WE ARE TWO MARRIED COUPLES IN OUR 60S PLANNING TO EXPLORE THE GREEK ISLANDS FOR 2-3 WEEKS IN SEPTEMBER 2015, FIRST TIMERS. WHAT ISLANDS WOULD YOU SUGGEST? SHOULD WE FLY BETWEEN THE ISLANDS OR TAKE FAST FERRIES? WE COULD RENT A CAR AND DRIVE AROUND ANY ISLANDS YOU SUGGEST. CAN WE LEAVE THE BULK OF OUR LUGGAGE IN ATHENS AND TRAVEL LIGHT AROUND THE ISLANDS?

F. MCINTOSH, ROSEBERRY

The Cyclades are the attention grabbers and for first-time visitors they're a happy introduction to the Greek Islands, almost guaranteed to bring you back for more. You could fly from Athens to Santorini, the most southerly of the Cyclades, then take ferries through other islands in the group back to the mainland.

Santorini is a bucket-list destination, the most surreal, exhilarating, spectacular and perhaps the most un-Greek of all the Greek islands. It has no olive groves, no classical temples and no harbours with prancing fishing boats. What it does have is a wild, weird, supernatural landscape of stony fields, rearing red cliffs and black-sand beaches that testify to the violence of the volcanic explosion that wrenched the island apart in about 1450 B.C.

The other Cycladics set the tone for the Greek Islands, each another rearrangement of olive groves, whiskery men on donkeys and whitewashed houses curled around a glossy blue seafront.

Gorgeous little Mykonos is the Cinderella of the Aegean.
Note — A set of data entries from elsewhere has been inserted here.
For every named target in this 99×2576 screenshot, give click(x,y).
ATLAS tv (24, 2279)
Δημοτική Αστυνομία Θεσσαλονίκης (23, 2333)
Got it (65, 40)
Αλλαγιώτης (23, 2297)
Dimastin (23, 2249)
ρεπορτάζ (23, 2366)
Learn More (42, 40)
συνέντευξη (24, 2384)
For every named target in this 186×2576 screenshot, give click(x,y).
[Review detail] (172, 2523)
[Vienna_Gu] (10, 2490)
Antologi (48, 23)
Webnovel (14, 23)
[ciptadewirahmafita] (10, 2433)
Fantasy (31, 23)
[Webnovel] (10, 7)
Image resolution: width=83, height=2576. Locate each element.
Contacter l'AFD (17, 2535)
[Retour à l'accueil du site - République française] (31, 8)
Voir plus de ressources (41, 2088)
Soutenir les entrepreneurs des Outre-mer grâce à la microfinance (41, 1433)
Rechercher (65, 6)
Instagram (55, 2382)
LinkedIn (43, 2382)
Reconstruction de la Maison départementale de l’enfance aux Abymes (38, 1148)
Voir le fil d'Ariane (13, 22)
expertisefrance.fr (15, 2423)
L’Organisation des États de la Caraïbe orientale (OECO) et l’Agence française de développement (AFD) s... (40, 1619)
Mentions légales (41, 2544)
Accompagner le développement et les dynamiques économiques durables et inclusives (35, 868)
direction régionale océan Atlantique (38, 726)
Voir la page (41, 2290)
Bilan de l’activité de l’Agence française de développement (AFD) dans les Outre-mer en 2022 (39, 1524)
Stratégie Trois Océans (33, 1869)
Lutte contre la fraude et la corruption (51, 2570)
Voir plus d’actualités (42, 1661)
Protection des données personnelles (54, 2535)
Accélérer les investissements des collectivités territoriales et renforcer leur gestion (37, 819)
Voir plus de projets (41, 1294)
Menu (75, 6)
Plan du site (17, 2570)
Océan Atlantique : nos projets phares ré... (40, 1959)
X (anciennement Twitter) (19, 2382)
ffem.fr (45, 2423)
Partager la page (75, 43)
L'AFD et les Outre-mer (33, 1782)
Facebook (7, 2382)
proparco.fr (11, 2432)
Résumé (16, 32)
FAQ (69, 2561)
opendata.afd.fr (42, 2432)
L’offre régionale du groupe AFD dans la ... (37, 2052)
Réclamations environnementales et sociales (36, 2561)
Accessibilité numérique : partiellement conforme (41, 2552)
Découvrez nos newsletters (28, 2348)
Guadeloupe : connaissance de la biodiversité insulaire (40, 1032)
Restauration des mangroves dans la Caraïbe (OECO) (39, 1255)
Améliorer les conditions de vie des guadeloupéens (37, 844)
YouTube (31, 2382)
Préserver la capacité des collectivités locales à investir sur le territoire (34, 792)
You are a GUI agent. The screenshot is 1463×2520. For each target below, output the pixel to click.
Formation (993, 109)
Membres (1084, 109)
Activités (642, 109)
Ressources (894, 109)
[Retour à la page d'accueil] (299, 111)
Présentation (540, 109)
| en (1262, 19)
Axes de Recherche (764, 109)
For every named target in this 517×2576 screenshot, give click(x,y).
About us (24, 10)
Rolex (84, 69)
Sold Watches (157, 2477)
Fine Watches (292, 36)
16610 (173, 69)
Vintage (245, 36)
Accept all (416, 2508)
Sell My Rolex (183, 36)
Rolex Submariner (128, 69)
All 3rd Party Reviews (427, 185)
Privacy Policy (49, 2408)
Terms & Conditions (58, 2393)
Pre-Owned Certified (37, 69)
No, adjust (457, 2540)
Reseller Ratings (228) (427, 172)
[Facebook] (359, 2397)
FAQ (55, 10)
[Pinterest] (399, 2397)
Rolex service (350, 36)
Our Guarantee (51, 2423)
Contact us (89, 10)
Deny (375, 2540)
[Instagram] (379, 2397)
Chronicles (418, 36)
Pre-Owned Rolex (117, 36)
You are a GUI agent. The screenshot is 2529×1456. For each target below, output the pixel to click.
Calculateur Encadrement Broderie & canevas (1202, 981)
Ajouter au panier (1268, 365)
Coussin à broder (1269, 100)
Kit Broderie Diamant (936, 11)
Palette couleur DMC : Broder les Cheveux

In the main town sugar-cube houses are hung with tottering wooden balconies and photogenically overlooked by windmills. Throughout July and August Mykonos is party central but by September the fires should have cooled and there are plenty of less raucous options in the Cyclades.

Just off Mykonos, Delos is two square kilometres of outdoor museum piled with temples, altars and statues. To the south is Naxos, largest and greenest of the Cyclades. Rising from the harbour of the capital, another Naxos, a warren of streets seeps through the medieval town to a Venetian fortress. By local standards the terraced interior of the island is an oasis, lushly watered and quilted with olive groves, vineyards and giant fig trees so ancient that they have burst open, and provided the villagers with a convenient niche in which to install roadside shrines.

You certainly could hire a car and explore but see how you feel when you're there, there is no real need to make this decision in advance.

You should be able to arrange with your Athens hotel to leave some luggage and travel light around the islands.